Olhos amarelo-esverdeados e o Àṣẹ que há em mim, por Mariana Nassif

Olhos amarelo-esverdeados e o Àṣẹ que há em mim

por Mariana Nassif

Quem me conhece sabe que a cor dos meus olhos muda especialmente quando fico brava, mas tão brava, num estado de fúria tão profundo que ou vou explodir em tufão ou, acredite, sou capaz de emudecer e deixar o apocalipse acontecer internamente.
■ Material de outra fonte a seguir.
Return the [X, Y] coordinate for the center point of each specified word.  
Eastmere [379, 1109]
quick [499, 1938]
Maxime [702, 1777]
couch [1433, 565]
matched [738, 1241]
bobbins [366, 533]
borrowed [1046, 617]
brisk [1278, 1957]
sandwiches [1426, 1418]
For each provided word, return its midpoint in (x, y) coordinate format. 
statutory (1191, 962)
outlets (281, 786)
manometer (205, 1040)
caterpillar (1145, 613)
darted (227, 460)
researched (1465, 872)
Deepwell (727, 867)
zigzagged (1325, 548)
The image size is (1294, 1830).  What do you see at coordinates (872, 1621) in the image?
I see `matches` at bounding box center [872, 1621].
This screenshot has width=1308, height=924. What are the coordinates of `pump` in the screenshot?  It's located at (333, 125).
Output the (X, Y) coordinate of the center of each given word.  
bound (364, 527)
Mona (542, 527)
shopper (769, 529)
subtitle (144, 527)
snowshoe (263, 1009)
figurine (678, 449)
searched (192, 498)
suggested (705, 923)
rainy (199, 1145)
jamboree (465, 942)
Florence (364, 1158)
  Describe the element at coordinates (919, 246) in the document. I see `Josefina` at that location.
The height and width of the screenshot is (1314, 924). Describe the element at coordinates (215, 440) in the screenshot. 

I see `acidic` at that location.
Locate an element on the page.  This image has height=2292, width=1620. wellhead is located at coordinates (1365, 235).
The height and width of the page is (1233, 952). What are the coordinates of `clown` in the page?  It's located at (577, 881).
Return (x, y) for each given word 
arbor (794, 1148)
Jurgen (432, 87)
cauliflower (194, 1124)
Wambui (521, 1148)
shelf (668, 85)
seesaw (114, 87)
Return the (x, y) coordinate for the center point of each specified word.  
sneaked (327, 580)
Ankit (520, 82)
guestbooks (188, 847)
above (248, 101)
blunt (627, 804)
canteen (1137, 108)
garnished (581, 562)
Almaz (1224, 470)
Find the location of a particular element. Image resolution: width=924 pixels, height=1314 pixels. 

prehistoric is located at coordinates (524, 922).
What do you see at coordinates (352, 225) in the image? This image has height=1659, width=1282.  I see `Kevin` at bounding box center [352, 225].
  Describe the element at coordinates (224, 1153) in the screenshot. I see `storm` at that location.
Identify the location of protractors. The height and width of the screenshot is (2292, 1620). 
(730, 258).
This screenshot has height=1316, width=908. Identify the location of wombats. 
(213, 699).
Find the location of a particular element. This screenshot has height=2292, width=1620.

Neste caso, é capaz que caia doente nos dias que seguem, mas não é o caso de contar sobre o quão somática é minha expressão.

Este post é pra falar sobre o incrivelmente mágico processo de introspecção e potência que vem sendo oportunado desde que acolhi minha iniciação no Candomblé.  Para o Babalorixá Sidney Nogueira,  “nós, das CTTro – Comunidades Tradicionais de Terreiro – , acreditamos e vivemos do e para o Àṣẹ. Àṣẹ é força vital, é manutenção da vida alinhada com o criador, é força realizadora e força criada para uma vida saudável, em “equilíbrio” – aqui a palavra não assume a semântica de um só padrão de equilíbrio e um só modo de vida aceitável socialmente como o tomamos no ocidente.”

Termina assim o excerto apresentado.